Seaside is for building web apps. The continuations make it possible to do the type of apps that would be impossibly difficult in most (maybe all) other web frameworks. On the other hand, it's not really optimized for your typical document-based website. In this case, the generated HTML is integral to the way the whole stack is put together. Even if you disagree with this decision (which indisputably raises the bar for designer participation), you can still respect the decision within the context of Seaside.
But the approach of using code to generate HTML should be applicable for web applications, it just so happens that Seaside is not suitable, state-heavy for one.
The most common argument against code-generated HTML is this makes it hard to work with designers who work with HTML. But as a developer, how often do you change/tweak the HTML after a designer pass you a comp, either in HTML or a PSD? I always do, and I suspect it is the same for almost everyone else. Be it using templates or code-generation, the designer is not going to care, nor is he going to know how to structure the page so that elements can be shared or values substituted effectively. And if he tweaks the CSS, he can't change the HTML without working with the developer anyway, since that will break your code. So it's not like using templates makes the problem go away.
It really depends on team member skills and your individual process. If you have a designer who is not a web designer, but just a graphic designer who makes PS mockups, and he passes the comp directly to a developer, then that developer better be a competent web designer.
As an expert in both web design and programming, I can say that combining the needs of HTML structure for CSS and for template structure is a very subtle balancing act (nevermind the standardista bloggers with one-page sites who have 10-page manifestos on what constitutes a semantic class name). If you have a designer who knows HTML/CSS well, and a developer who knows the back-end well, they will need to have very good communication to arrive at anything approximating an optimal solution.

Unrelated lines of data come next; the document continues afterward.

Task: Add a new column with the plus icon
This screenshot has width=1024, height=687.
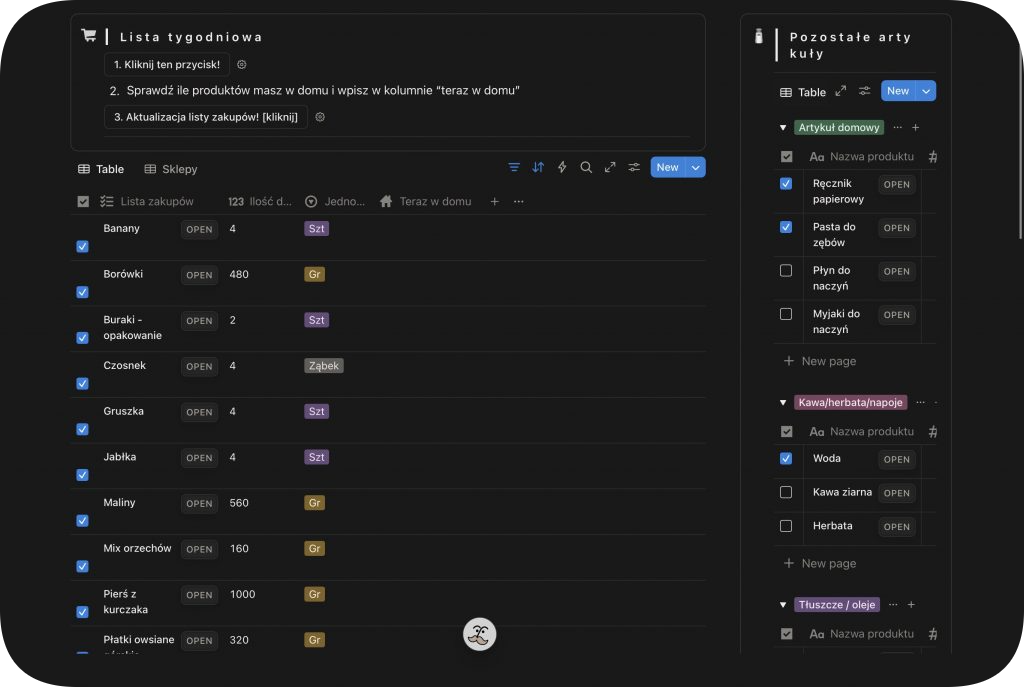Action: [494, 201]
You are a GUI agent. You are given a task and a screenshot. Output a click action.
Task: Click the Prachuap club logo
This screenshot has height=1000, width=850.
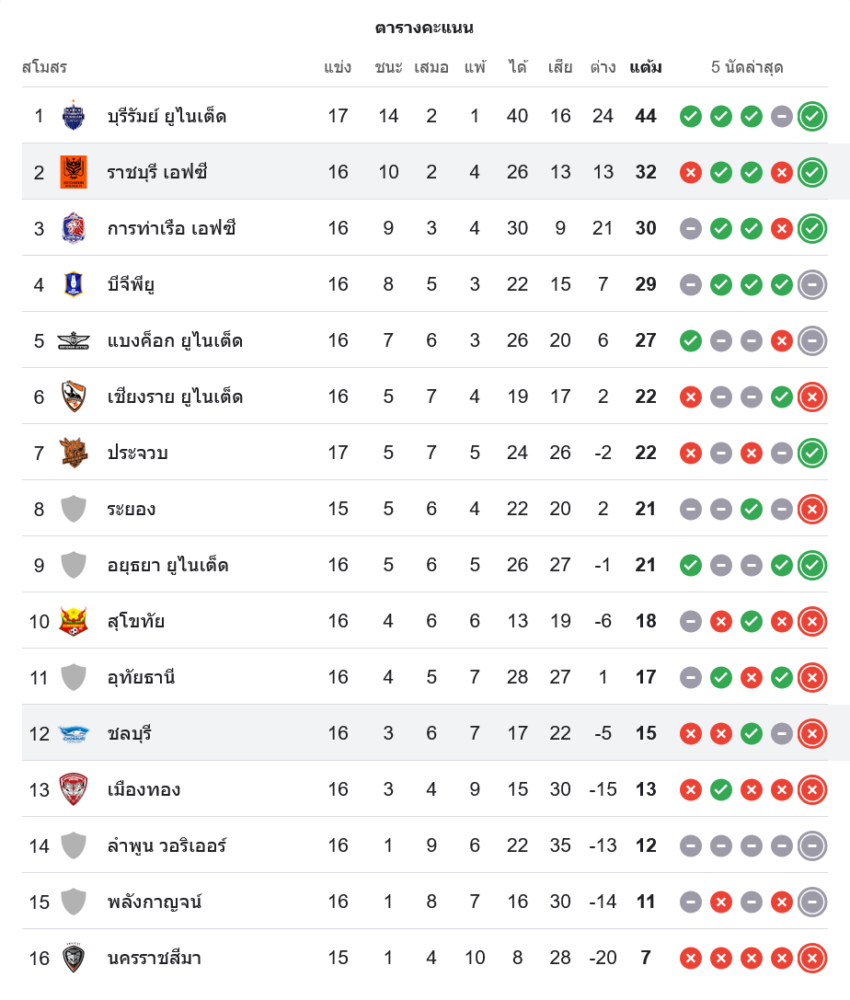(x=74, y=453)
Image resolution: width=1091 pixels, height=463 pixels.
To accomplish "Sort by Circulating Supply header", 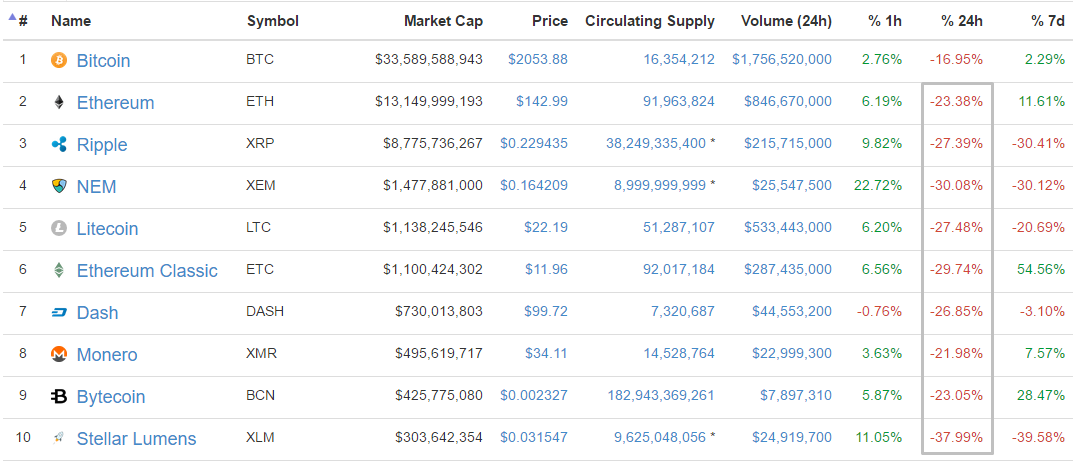I will pyautogui.click(x=650, y=20).
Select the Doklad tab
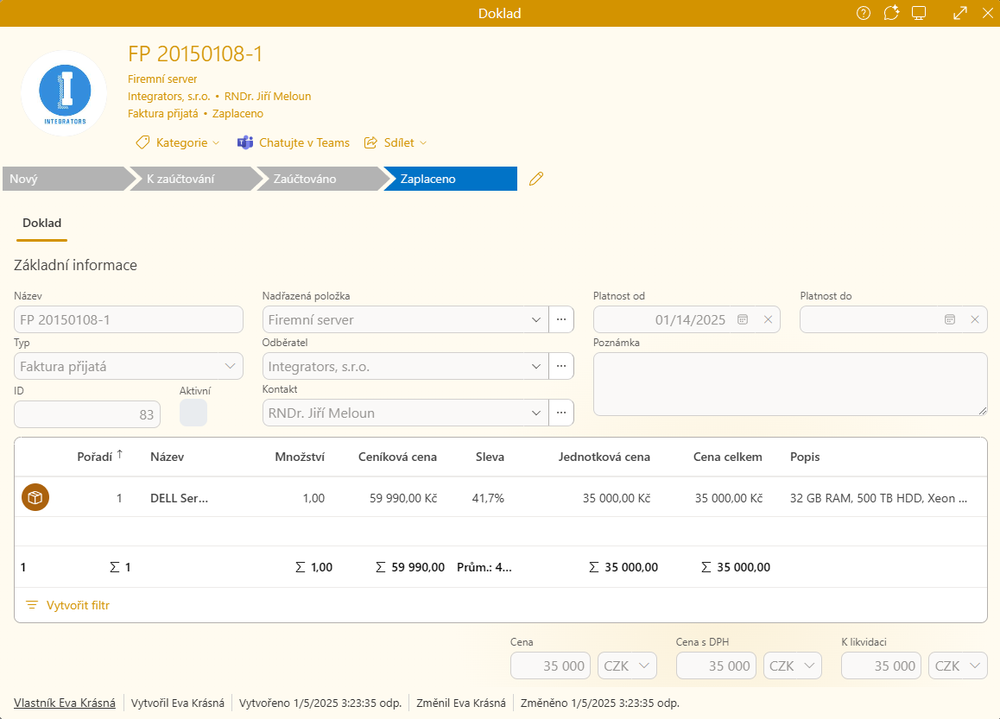1000x719 pixels. (42, 223)
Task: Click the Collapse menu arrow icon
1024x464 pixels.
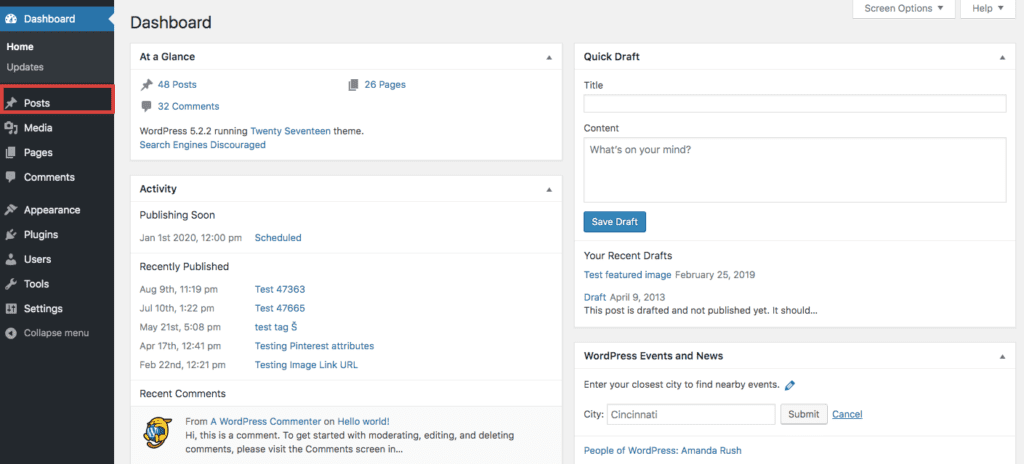Action: click(10, 333)
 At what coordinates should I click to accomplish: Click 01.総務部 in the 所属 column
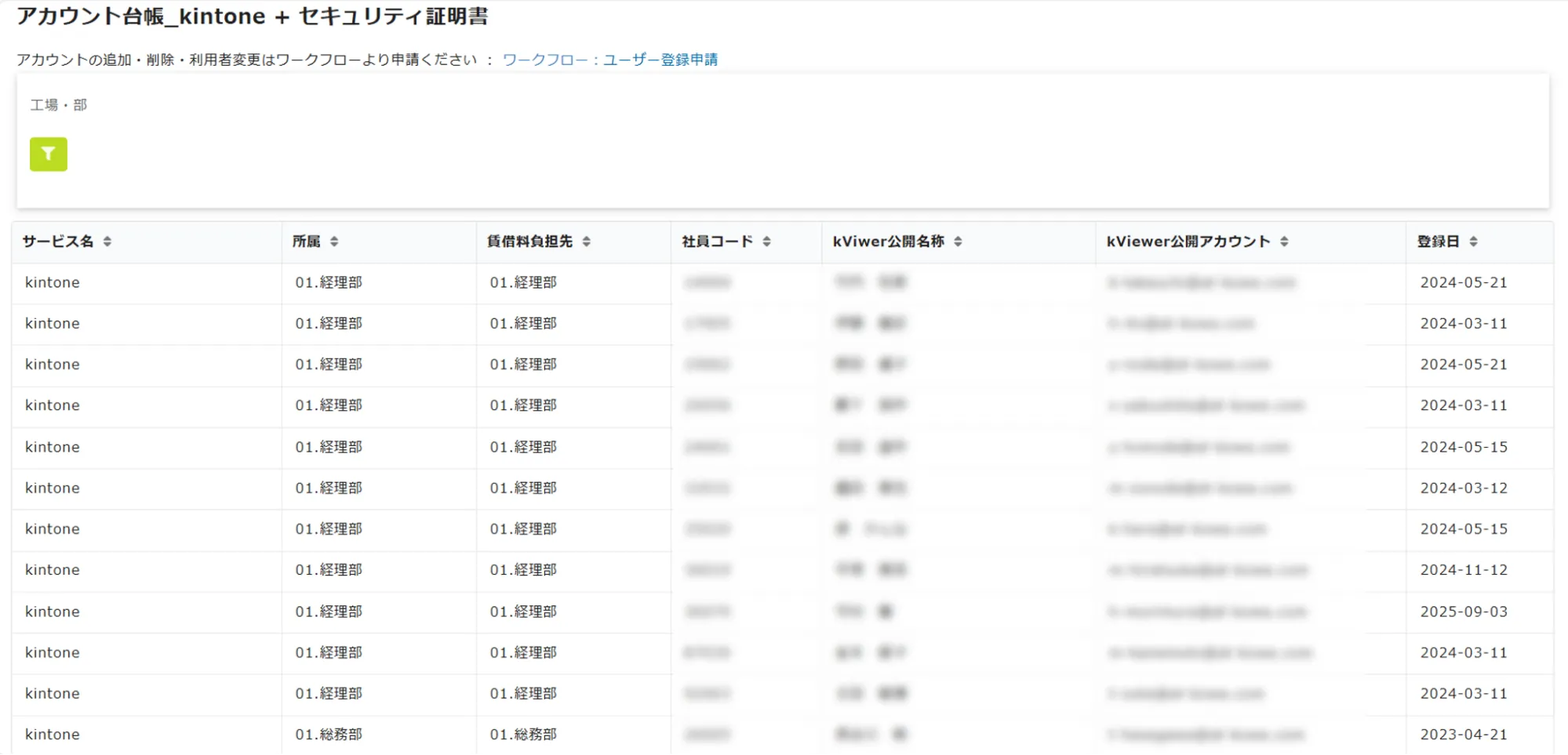click(329, 735)
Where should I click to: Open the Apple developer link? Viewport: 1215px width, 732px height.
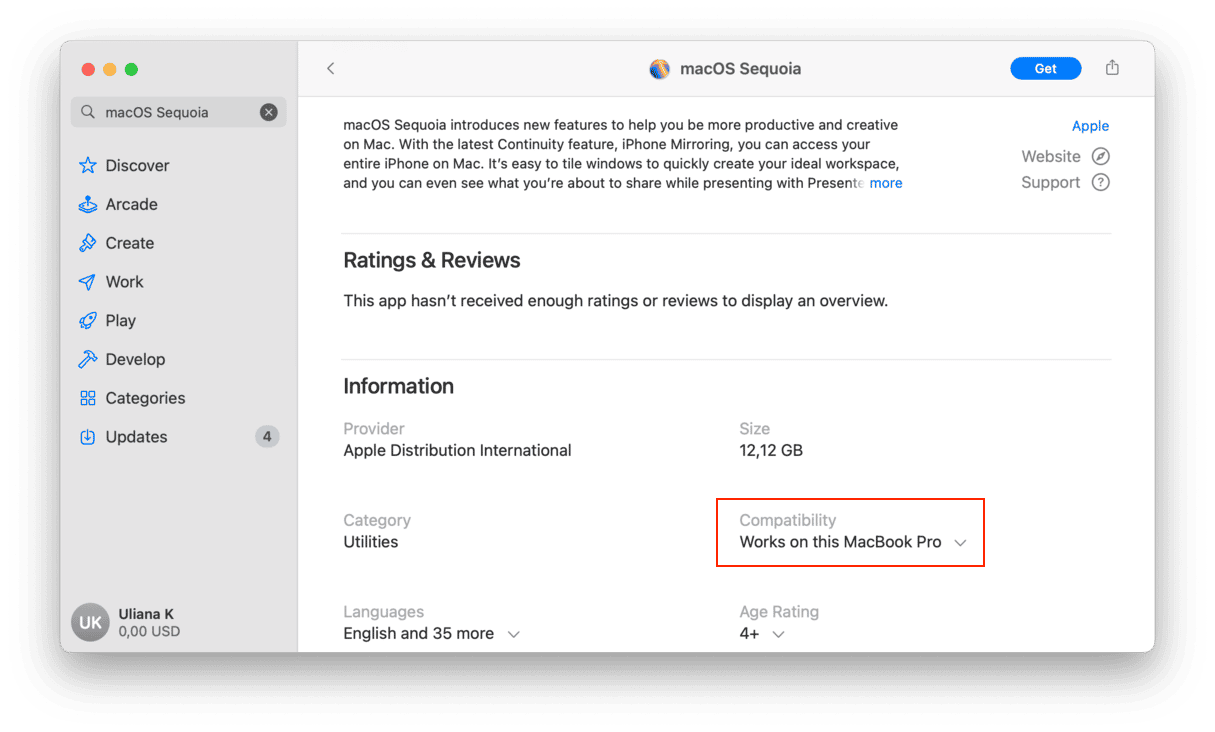click(1090, 126)
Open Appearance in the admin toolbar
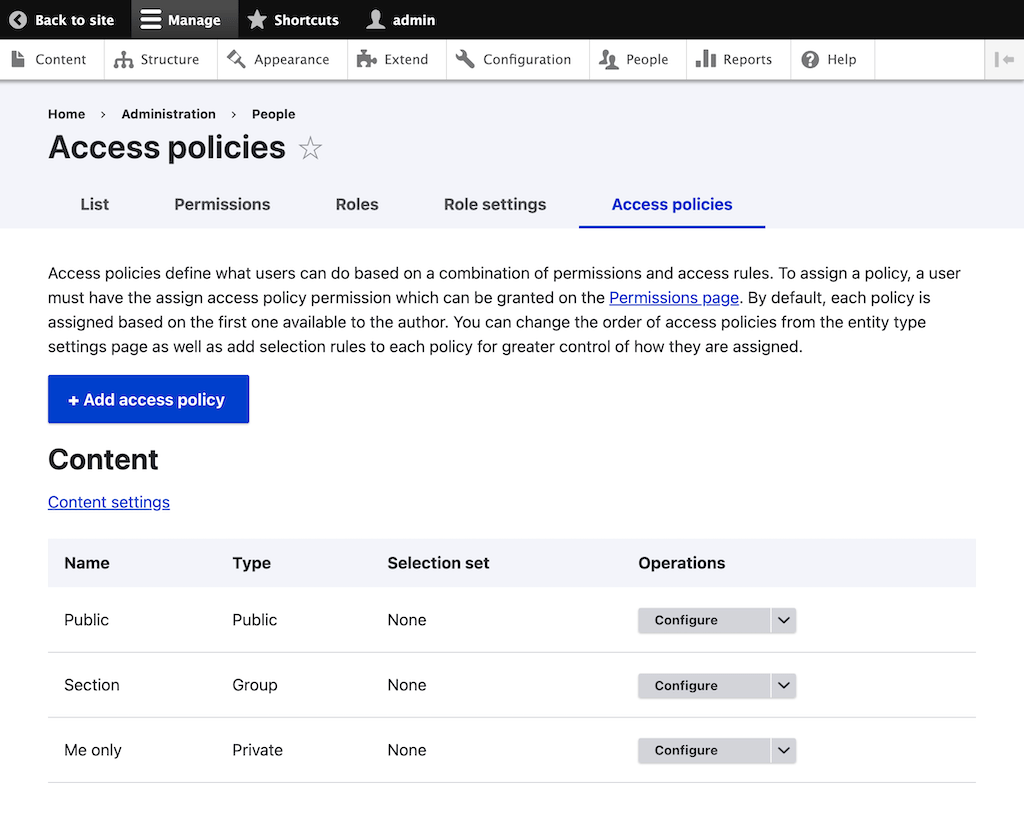 (278, 60)
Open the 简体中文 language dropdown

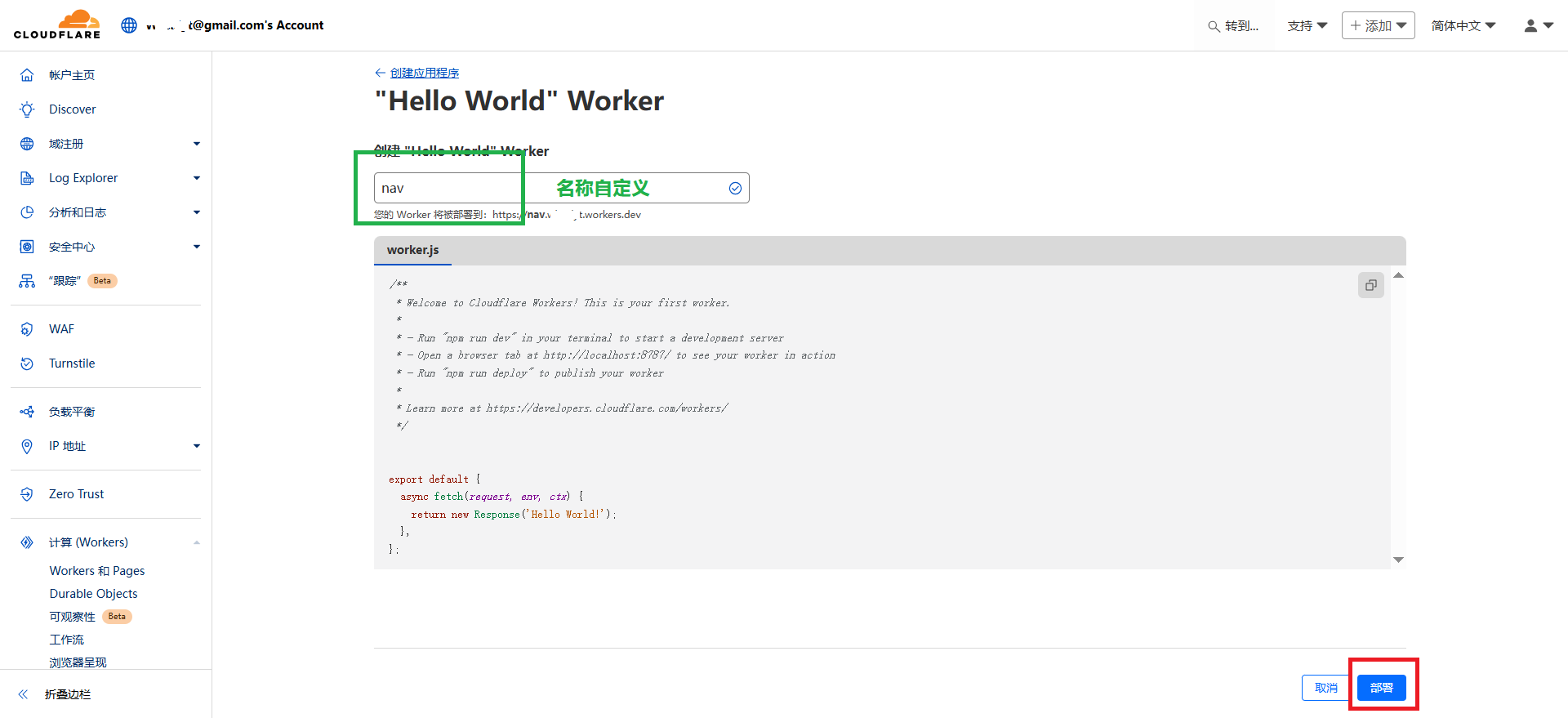click(1463, 25)
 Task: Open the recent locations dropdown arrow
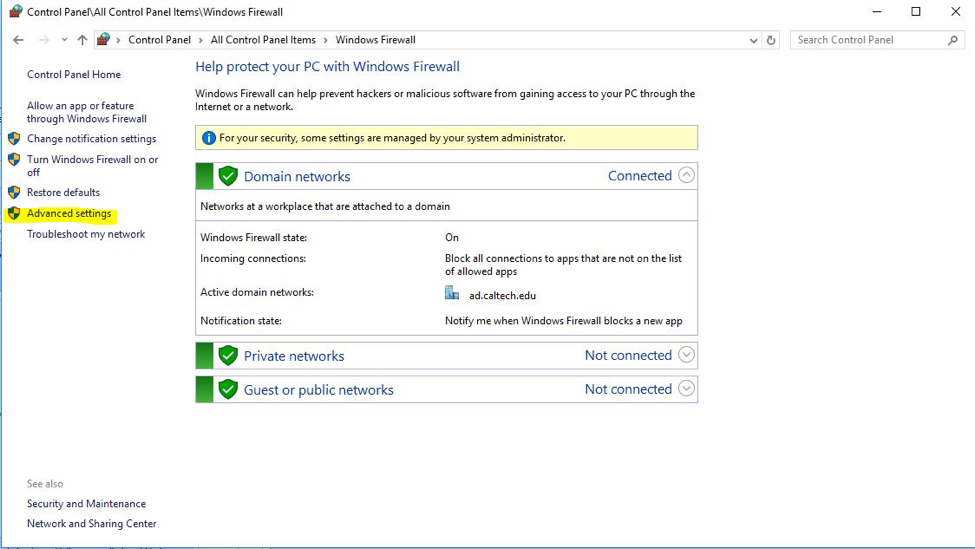pyautogui.click(x=64, y=40)
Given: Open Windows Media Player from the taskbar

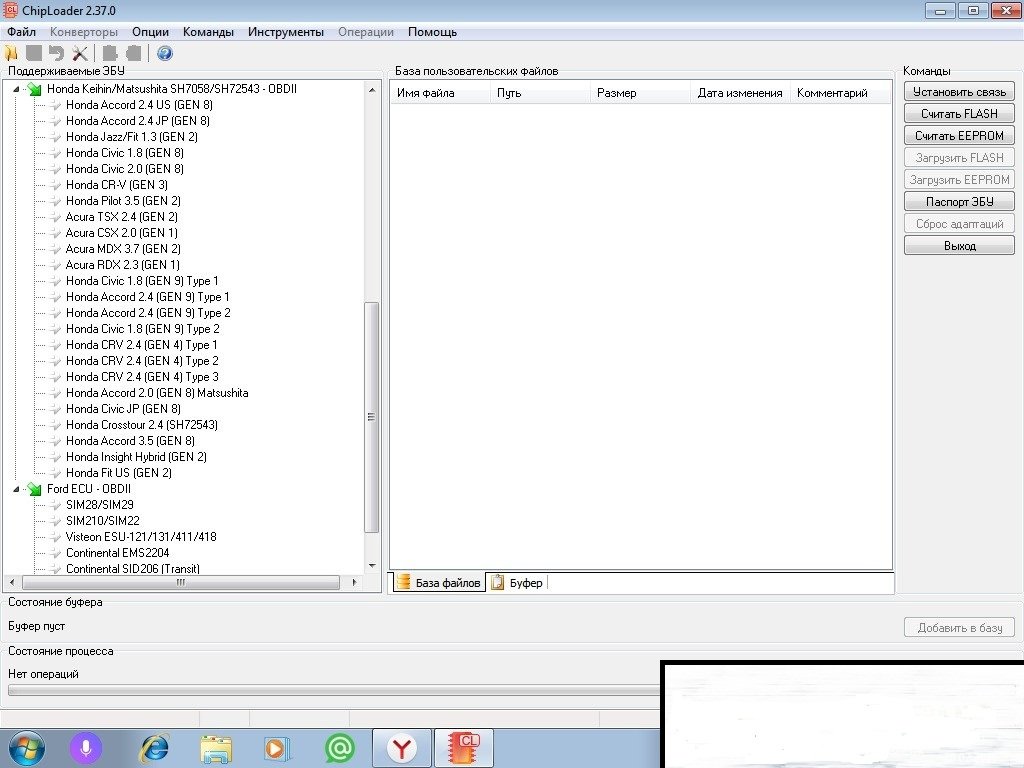Looking at the screenshot, I should tap(276, 747).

Now as developers we may intuitively feel more capable of understanding the nuances of CSS than a designer is capable of understanding code, but I think that does a disservice to the web design profession (eg. Eric Meyer knows more nuance of CSS in a very technical sense than almost any web developer ever will). The answer is, as always, "it depends on the individual." I have seen developers quickly get in over their head with CSS because you have to know so many arbitrary implementation and browser details to make it work right.
At the end of the day requiring a back-end to generate your HTML is a heavyweight process that excludes many talented people from the design/mockup process. Even as a developer, I often find it easier to test things out with a static document that run a big software stack and tweak database values to test output. Also, I find HTML wireframes to be much more agile than either paper or Illustrator wireframes. Even in the scenario you describe where the developer has to integrate changes from a designer into a template, I still find it cognitively easier and much less error-prone to see those changes with an HTML template vs markup generated by some other language. And what about when the designer needs to utilize generated markup as a basis for some design tweaks. In that case they need to probably do a lot of whitespace formatting and possible attribute reordering in order to get it to somewhat resemble the markup they originally created.
Of course there is a place for generated HTML, and I think Seaside really magnifies the gains to be found with the right approach, but again, it requires a very different approach from the typical designer/developer team.
"I am Avi Bryant, your argument is invalid."